■ チョコとリボンと薔薇の花

二月十四日の阿笠邸は朝から甘い匂いに包まれていた。

「綺麗に焼けましたねぇ」
「おぅ、まるで店で売ってるやつみてーだ!あ、でもこの辺のはコナンのだな」
「型抜きを使ったのに江戸川君が作ったのだけは分かるわね。無駄に器用なはずなのに何で料理はこうなのかしら?」
「ちょっと崩れても同じ生地なんだから味は大丈夫だよ。ね、コナン君!」
オーブンから取り出した天板の上には型で抜かれた動物、ハートや星のココアクッキーが並んでいる。その中に一部、耳が潰れた兎や歪んだハートのクッキーを指差しつつ楽しげな友人たちに、コナンは乾いた笑いを浮かべるしかない。天板の上にある悲しい現実が反論を許してくれなかった。

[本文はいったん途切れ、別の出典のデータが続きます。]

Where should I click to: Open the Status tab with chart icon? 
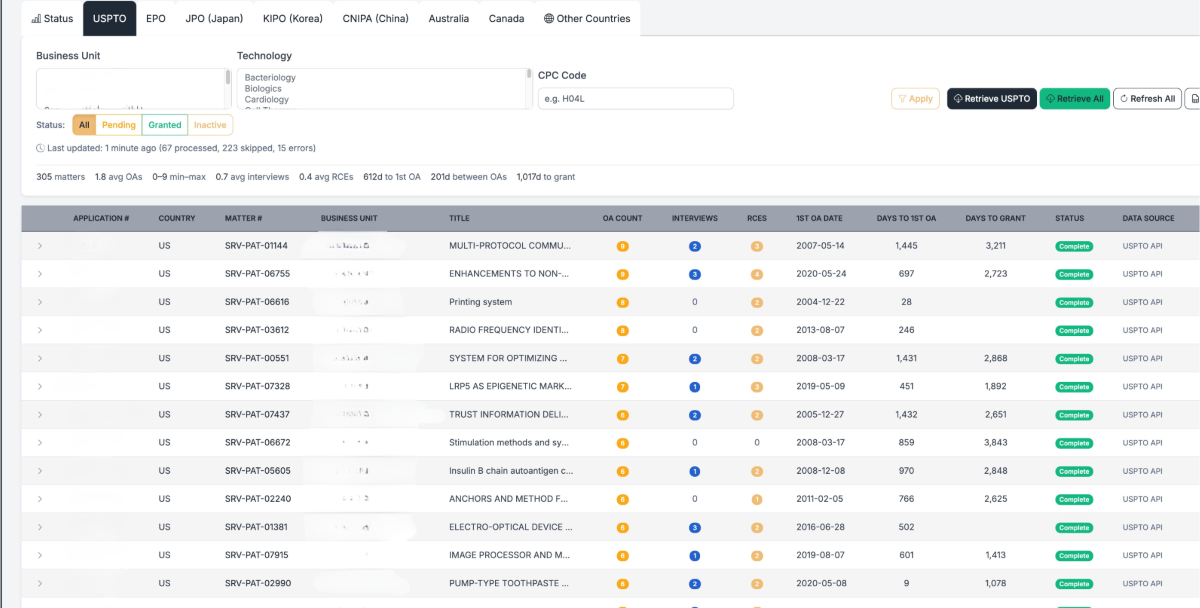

ここ数年で急激に広がった友チョコという存在は実年齢十七歳のコナンには複雑な気持ちを抱かせる。ここまでくるとバレンタイン本来の意味である聖ヴァレンティヌスの殉教など全く関係ない。元々宗教的に無関係な日本に入って来た時点でただのイベントになるのは当然だが、それでも根元である愛は何処に行ったのだろうかと思ってしまう。
そんなコナンに同じく複雑な思いを表情を顔に浮かべながらも、子どもたちに甘い阿笠博士は「友愛も大事じゃろう」と苦笑を見せた。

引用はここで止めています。